Saturday, 9 February 2013
…and know His will, and approve the things that are excellent, being instructed out of the law, Romans 2:18
There are two general meanings that the word “approve” could mean in this verse. The first would be “to approve of” and the other would be to “prove” or to “discern between.” Either would make sense in the context of the verse and it should be noted that the former would merely be the result of exercising the latter. In the overall context and because one eventually results in the other, it would be logical that Paul is speaking of discernment.
This type of discernment is found in the testing of metals by fire. When they are heated they are proven pure, found to be mixed with lesser metals, or defiled by impurities. The fire reveals the purity, nature, and quality of the solid by breaking it down into liquid. Jesus uses this same term in Luke 12:56 in a manner revealing discernment –
“Hypocrites! You can discern the face of the sky and of the earth, but how is it you do not discern this time?” Luke 12:56
The people He was addressing could walk out from morning to morning and tell what the weather would be like by the color of the sky. But when the Light of the world came and revealed His glory, they were blinded and unable to make a right discernment about who He actually is.
In a like manner, Paul shows that the Jew, putting his trust in the law as an end in and of itself, boasts in God because they “know His will” from the law. This is done regardless of whether they actually have faith in God or not. They know what He expects from a mechanical sense and therefore can discern between what is good and what isn’t. They obtain this because they are “being instructed out of the law.”
The word “instructed” here is from the Greek word katechoumenos. It is where we obtain our word “catechumen” – one who is being instructed. From this comes the word catechism, or instruction.
The instruction they receive helps them to understand what is right, but he will show that it doesn’t guarantee that the knowledge will be transferred to right action. As an example, a judge may know the law like the back of his hand, but this doesn’t mean that he will actually obey the law that he knows. Time and time again we read of judges who are arrested for committing the very crimes that they judge others for. These judges –
1) Know the law (His will)
2) Agree with the law because they judge others using it (approve the things that are excellent)

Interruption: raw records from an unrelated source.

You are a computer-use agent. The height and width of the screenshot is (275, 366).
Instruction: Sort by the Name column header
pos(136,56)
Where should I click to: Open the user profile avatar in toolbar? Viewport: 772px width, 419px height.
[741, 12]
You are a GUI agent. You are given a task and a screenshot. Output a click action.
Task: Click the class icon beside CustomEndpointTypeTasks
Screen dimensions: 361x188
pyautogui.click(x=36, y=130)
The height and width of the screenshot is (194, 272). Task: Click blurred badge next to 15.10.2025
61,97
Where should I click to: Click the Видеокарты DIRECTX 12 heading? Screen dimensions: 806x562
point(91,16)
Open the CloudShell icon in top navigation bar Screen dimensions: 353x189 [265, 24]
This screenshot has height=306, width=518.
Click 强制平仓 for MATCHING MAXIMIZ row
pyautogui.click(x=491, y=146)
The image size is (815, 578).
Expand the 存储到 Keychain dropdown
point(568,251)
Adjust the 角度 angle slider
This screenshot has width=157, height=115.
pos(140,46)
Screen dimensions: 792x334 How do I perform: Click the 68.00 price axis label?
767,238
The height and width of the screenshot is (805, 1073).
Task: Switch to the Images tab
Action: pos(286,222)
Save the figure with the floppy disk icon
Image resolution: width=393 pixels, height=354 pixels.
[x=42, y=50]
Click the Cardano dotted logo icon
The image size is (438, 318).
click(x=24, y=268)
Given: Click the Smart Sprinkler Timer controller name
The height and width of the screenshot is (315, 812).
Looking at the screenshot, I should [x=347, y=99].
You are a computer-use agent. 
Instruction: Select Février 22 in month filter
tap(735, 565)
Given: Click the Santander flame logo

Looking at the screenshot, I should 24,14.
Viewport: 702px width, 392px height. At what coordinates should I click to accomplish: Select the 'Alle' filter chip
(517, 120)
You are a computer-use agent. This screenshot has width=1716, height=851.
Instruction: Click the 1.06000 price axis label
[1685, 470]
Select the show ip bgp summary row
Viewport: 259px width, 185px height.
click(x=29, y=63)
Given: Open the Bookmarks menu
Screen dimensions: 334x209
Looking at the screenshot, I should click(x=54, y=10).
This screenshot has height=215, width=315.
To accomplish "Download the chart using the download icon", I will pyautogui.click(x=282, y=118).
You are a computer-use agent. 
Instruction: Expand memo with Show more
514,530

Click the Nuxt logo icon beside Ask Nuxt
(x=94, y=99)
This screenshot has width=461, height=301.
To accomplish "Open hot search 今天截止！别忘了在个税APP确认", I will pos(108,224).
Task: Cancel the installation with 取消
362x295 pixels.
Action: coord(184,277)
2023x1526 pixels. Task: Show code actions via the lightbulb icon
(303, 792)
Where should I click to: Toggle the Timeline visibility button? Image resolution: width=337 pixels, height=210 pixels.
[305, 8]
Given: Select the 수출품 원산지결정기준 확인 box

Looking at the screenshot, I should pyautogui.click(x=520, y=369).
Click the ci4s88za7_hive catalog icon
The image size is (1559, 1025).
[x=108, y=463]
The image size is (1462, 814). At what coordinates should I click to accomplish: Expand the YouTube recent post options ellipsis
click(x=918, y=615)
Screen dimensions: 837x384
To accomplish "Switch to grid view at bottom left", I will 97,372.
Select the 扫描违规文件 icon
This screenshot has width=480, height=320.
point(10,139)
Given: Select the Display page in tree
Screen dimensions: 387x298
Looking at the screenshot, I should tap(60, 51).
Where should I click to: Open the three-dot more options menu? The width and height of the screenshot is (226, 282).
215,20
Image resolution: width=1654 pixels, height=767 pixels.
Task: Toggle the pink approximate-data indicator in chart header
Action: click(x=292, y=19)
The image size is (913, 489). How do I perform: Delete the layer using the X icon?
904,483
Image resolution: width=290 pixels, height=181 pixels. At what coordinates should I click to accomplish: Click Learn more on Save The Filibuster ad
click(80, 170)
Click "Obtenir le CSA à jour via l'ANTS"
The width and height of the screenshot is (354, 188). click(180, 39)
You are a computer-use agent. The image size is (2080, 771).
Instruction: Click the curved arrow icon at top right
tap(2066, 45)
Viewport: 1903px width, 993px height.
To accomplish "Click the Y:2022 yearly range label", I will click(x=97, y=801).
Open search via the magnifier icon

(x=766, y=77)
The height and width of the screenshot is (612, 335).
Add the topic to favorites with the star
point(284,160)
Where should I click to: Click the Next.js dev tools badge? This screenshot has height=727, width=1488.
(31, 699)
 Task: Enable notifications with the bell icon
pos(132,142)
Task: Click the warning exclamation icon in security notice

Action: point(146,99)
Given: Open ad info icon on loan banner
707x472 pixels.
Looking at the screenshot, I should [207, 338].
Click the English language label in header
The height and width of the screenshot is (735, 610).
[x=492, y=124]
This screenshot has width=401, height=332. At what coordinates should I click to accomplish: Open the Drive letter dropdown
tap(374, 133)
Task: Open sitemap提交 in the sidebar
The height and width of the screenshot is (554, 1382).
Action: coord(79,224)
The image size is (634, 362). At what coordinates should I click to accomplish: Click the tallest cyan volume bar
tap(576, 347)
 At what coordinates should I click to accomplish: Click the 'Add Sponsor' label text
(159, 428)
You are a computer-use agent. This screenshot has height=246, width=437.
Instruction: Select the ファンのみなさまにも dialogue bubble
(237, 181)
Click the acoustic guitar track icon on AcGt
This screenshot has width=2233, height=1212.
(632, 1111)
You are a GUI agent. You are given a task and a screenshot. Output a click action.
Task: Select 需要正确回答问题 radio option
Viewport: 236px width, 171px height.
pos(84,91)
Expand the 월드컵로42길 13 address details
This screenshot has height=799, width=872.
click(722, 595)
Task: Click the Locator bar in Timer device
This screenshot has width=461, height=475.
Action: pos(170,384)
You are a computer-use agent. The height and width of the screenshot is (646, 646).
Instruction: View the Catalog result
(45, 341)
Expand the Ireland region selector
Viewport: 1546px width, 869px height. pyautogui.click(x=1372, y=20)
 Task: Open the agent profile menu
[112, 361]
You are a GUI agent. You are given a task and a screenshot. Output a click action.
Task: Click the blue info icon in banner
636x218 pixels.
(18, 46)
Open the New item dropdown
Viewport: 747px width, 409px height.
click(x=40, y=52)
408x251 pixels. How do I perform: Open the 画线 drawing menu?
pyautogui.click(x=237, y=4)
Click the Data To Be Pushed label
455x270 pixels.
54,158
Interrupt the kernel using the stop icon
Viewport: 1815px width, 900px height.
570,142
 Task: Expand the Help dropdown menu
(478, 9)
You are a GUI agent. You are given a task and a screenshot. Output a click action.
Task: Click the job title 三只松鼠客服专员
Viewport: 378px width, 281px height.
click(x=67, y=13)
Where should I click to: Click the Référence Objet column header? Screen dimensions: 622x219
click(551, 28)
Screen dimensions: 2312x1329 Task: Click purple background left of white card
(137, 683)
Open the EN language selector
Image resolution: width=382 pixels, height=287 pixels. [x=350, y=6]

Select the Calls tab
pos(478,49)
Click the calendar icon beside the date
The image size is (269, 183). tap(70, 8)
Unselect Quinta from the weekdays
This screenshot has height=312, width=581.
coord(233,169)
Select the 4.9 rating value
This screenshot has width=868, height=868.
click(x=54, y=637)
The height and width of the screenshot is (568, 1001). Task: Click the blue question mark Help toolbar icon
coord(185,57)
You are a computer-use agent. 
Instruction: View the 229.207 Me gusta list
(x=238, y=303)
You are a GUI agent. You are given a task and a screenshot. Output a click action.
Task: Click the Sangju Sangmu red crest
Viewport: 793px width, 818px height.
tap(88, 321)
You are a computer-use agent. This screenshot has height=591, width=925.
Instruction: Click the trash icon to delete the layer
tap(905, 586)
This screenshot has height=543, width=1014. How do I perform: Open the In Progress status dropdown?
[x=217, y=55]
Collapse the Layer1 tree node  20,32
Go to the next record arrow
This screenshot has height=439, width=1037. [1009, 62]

3) Because they have been schooled in law (instructed out of the law)
All of this, however, is no guarantee of right living. We will see this as we continue.
Life application: What is your level of Bible knowledge? Have you read the word many times? Have you studied the original languages? Have you been schooled in proper theology? If yes – big deal… big deal if you don’t align your life with what you know. Having the law; knowing the Bible; understanding the nature of God – none of that means diddly if you have no heart for the Lord. Each day, remember to return to child-like faith in your Lord. Then go back and apply the meat of His word to Your wholesome diet.
Lord Jesus, I confess that too often I trust in my knowledge and forget to put my faith in You. My knowledge actually causes me to stumble and act in a manner contrary to the beauty of living by faith alone in Your great work. Humble me, O Lord, and give me a heart that is soft and tender toward You alone. Amen.